## Exercise prompt
Every line of the data below that holds the string "Open" needs to be reported.

## Input
================
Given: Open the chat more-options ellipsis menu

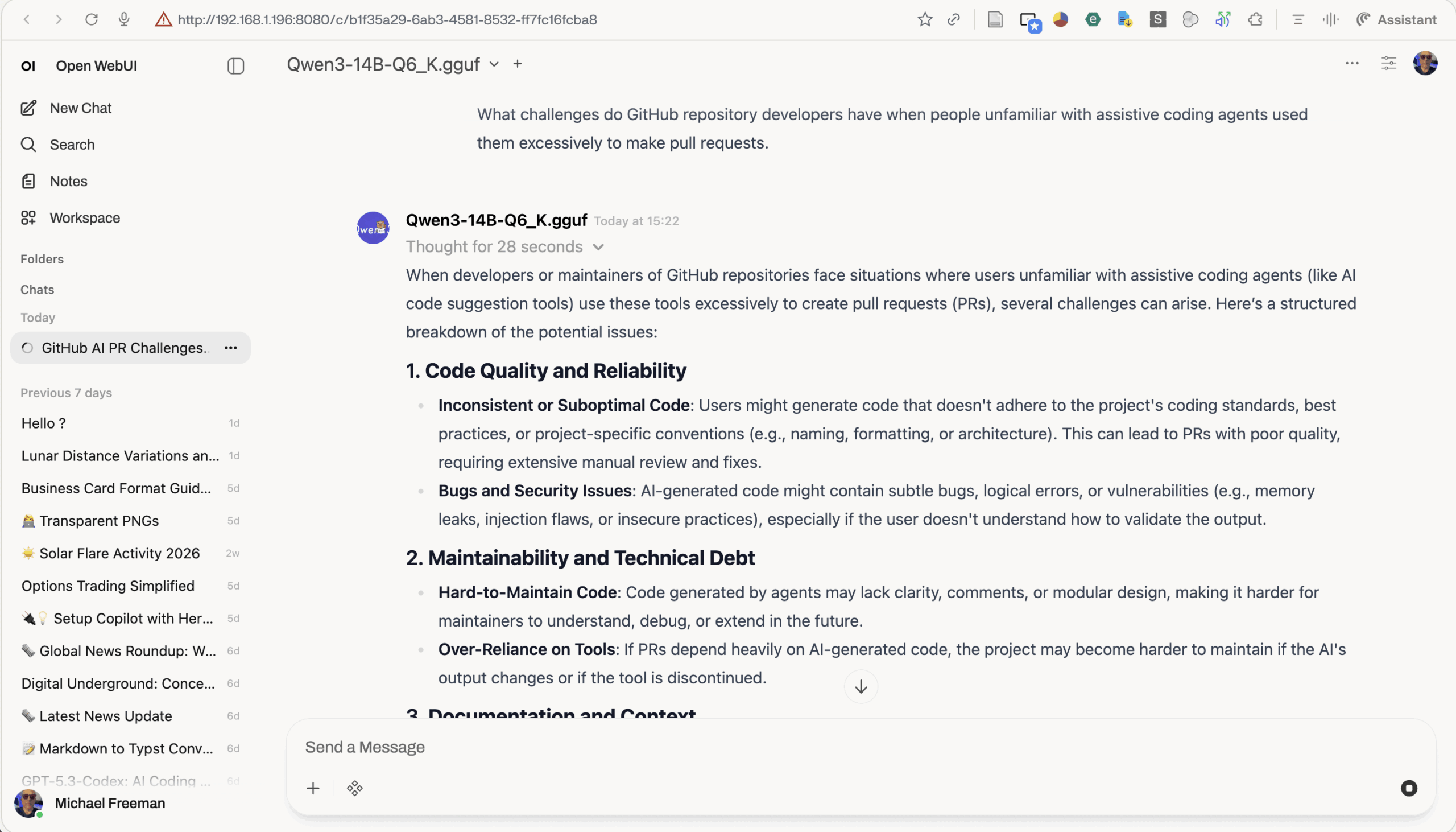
================
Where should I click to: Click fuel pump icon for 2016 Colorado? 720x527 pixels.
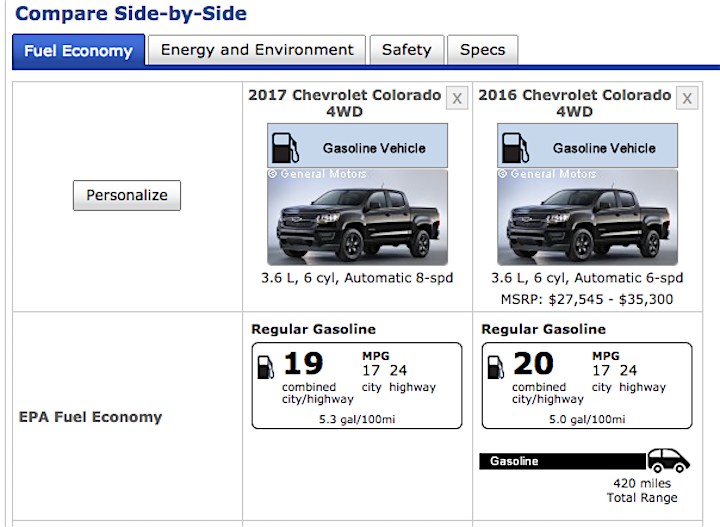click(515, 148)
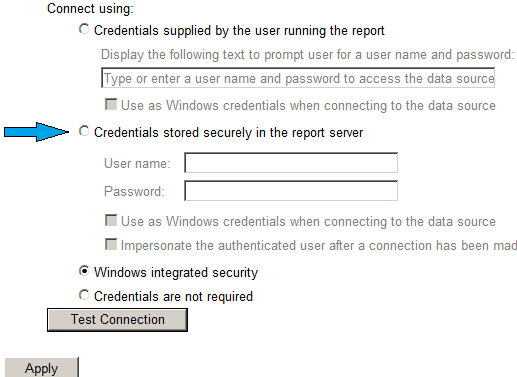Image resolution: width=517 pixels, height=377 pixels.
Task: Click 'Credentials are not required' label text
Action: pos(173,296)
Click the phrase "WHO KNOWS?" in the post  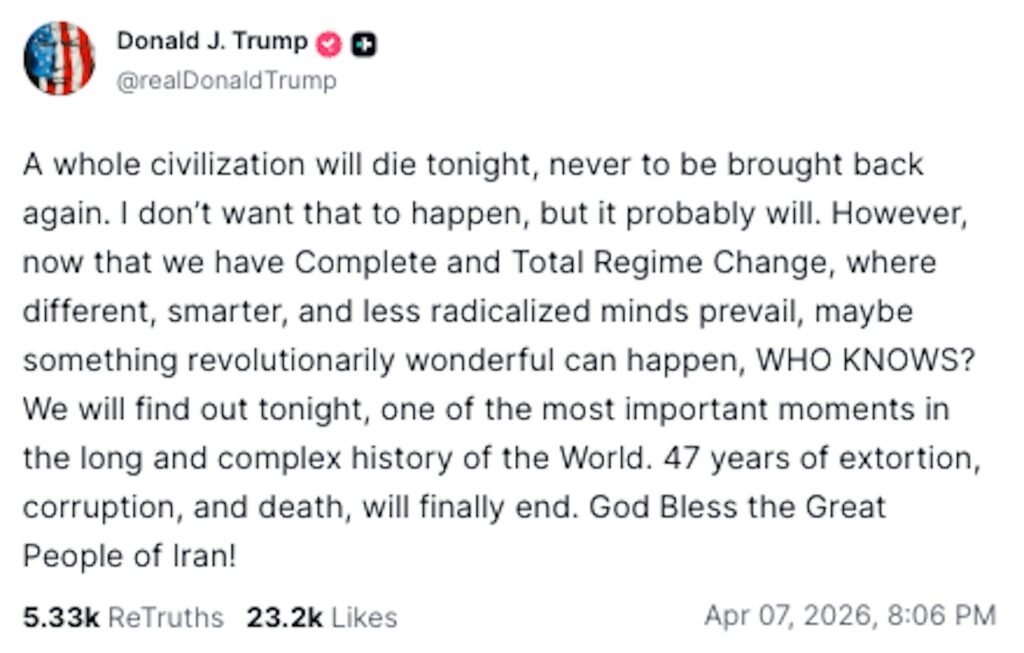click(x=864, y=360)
================
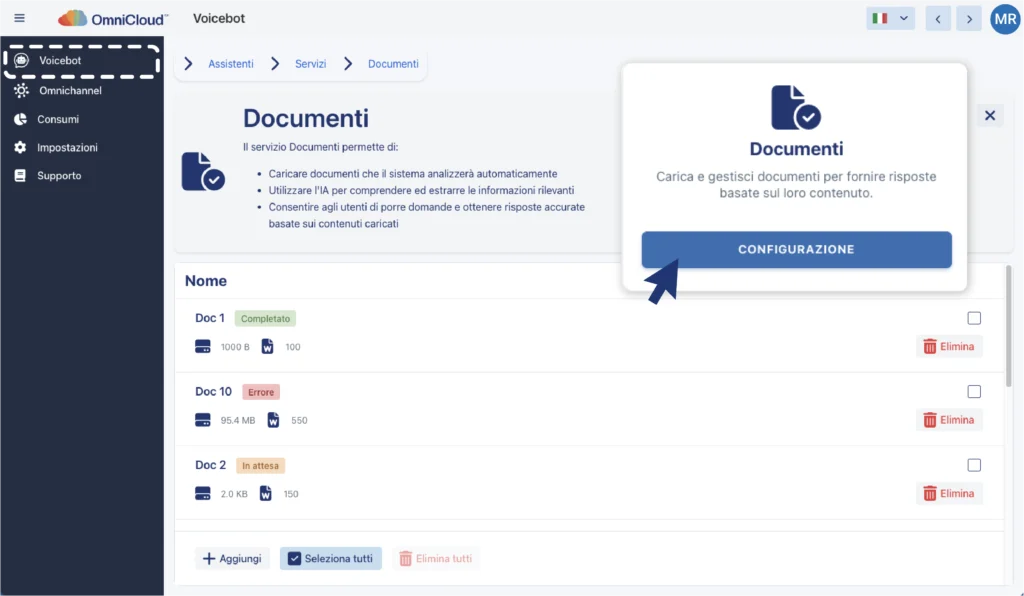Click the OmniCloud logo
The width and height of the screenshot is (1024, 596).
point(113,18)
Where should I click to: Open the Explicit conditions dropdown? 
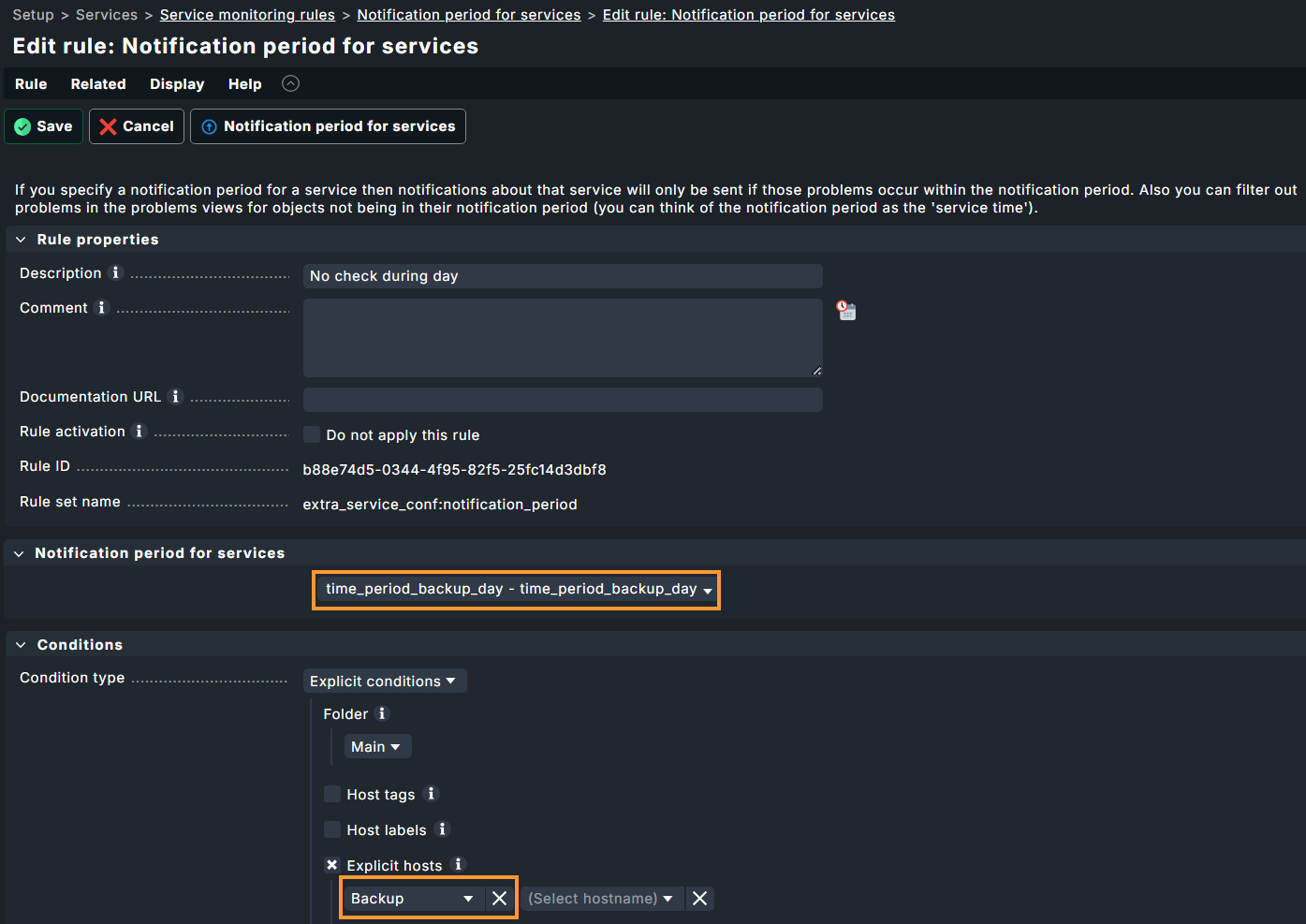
================
## Response below
Given: Open the chat more-options ellipsis menu
Where should I click to: Open the Explicit conditions dropdown? 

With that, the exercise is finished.